L’uomo tremava nel tentativo di contenere la rabbia. Il figlio, invece, tirava su con il naso e sfoderava il risolino largo. Dimostrava più fegato di tutti gli abitanti di Fosco. Guardava il padre in faccia e lo obbligava ad assistere al suo buonumore. Possibile che nessuno se ne fosse accorto? Lino era l’unico a disobbedirgli, il solo a sputare sulla mano che gli dava da mangiare.

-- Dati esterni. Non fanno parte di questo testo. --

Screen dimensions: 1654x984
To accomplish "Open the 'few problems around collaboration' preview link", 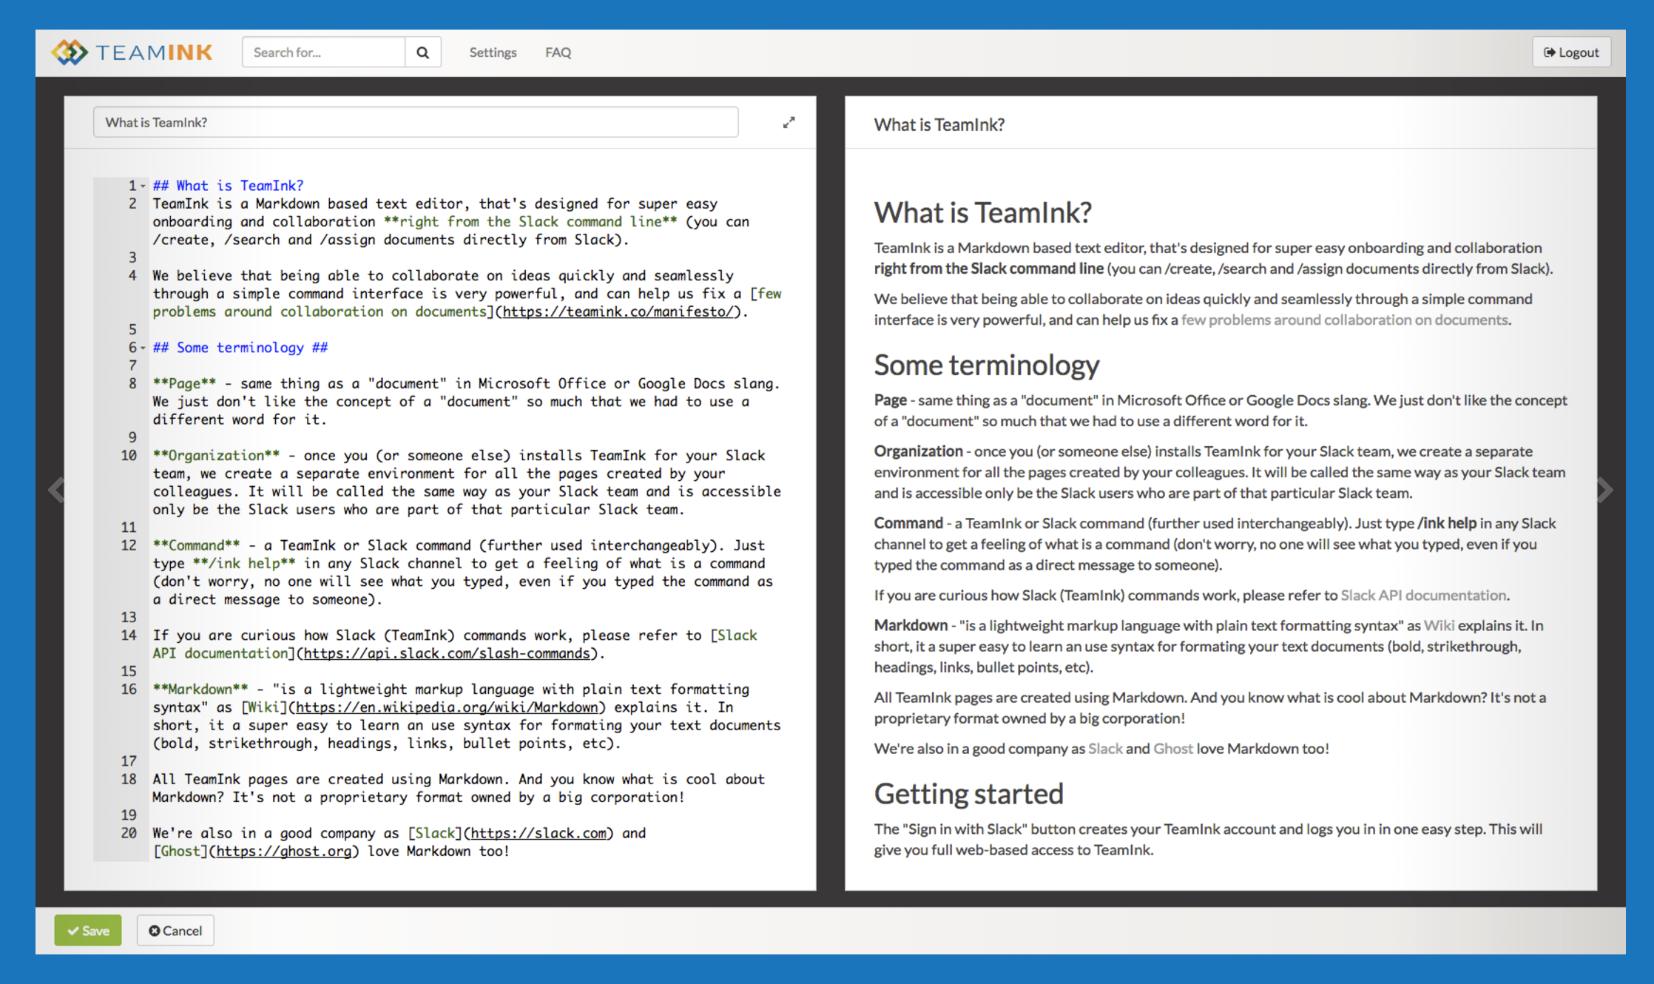I will (x=1344, y=320).
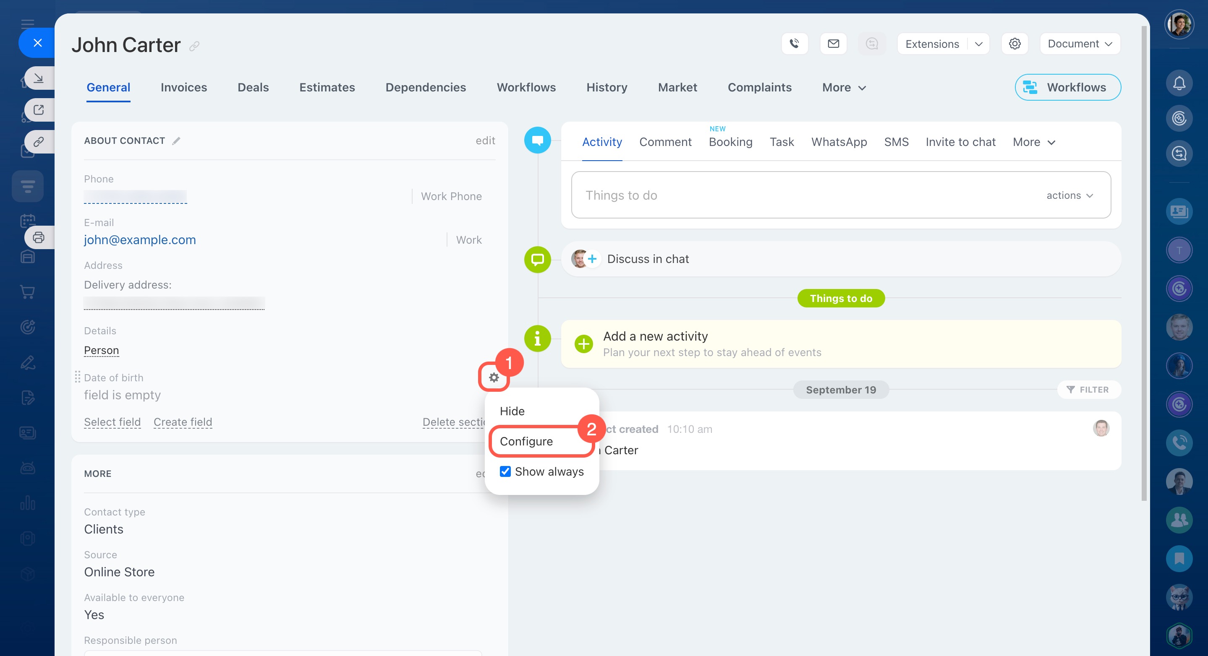The image size is (1208, 656).
Task: Click the Create field link
Action: tap(183, 422)
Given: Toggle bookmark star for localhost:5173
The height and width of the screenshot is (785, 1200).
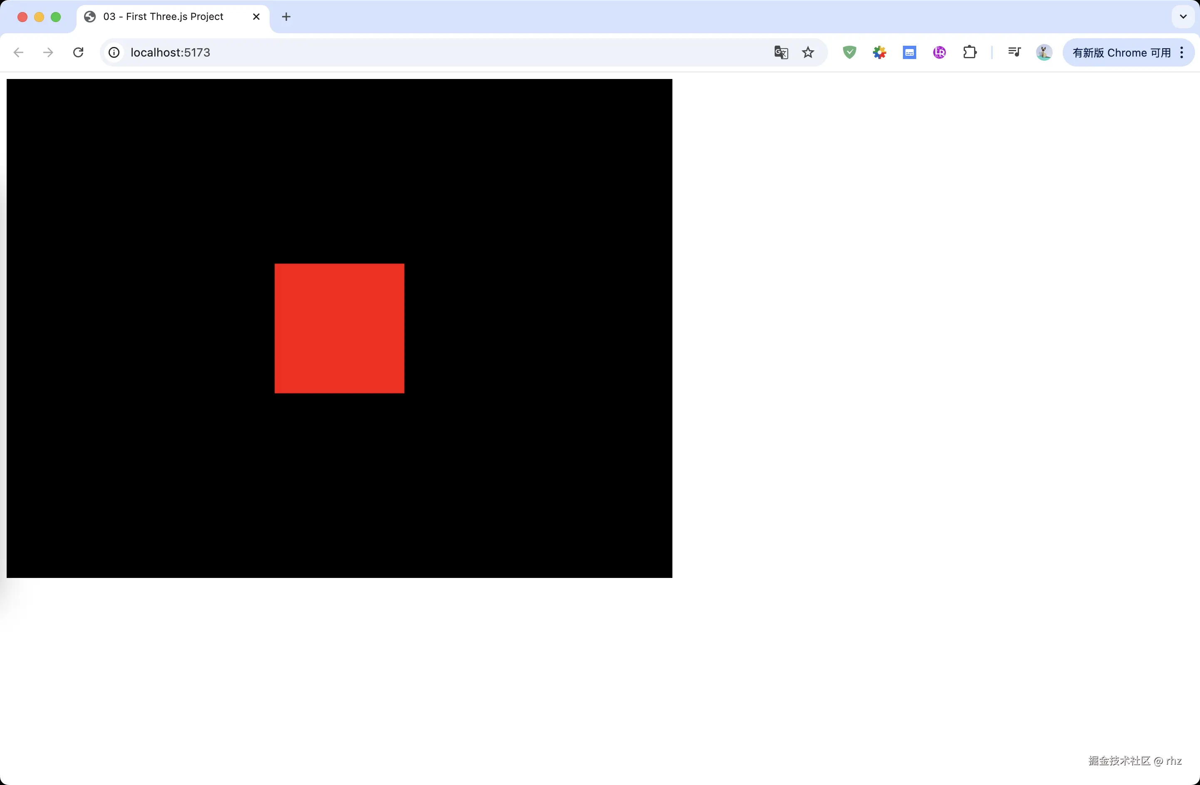Looking at the screenshot, I should point(808,52).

Per ritrovare la calma, Totonnu si chiudeva in macelleria e aspettava che il freddo gli spegnesse i bollori.

Eppure l’ossessione del figlio lo perseguitava. Si insinuava sotto lo stipite della porta e viaggiava sulle onde sonore di certi motivetti anni ’50 che Bruna, la moglie, ascoltava seduta alla cassa della bottega.

Lino si era appassionato a quella musica da fìmmina. Batteva il tempo con le mani, scivolava sulle scarpe lucide e spingeva al cielo la voce: «Non ti fidar di un bacio a mezzanotte».

«Che fai?» lo rimproverava il padre. «Esci dal negozio ché i clienti mormorano.»

«E tu spegni» diceva alla moglie. «Gli riempi la testa di mundizzi

Bruna assestava le natiche sulla sedia di legno e alzava il volume del mangiacassette. La musica riempiva l’ambiente, in ritardo di almeno trent’anni sui gusti nazionali: «Se c’è la luna non ti fidar» canticchiava la donna, mentre sopportava.

«Bruna, fanci ’stu cuntu!» le urlava il marito.

«Bruna, mbuddurìacci ’sta carni!».

Totonnu la chiamava e lei lo lasciava fare, ciondolando la messa in piega a destra e a sinistra nel tentativo di tenere il ritmo. Nella macelleria, il vecchio sedeva a gambe larghe sul suo trono di carne, per scettro uno stinco. A casa era Bruna a comandare. Sul cibo, i mobili e il colore delle tende.

Il marito la rimproverava: «Che hai fatto ad Angiolino, per crescerlo così?».

«Così come?»

«Non sembra figlio a me.»

Bruna si risentiva: «Come ti permetti? Ti è uscita una bestemmia. Se la ripeti, prendo la creatura e la butto giù dalla scogliera».

E lo avrebbe fatto per davvero, pur di difendere il suo onore.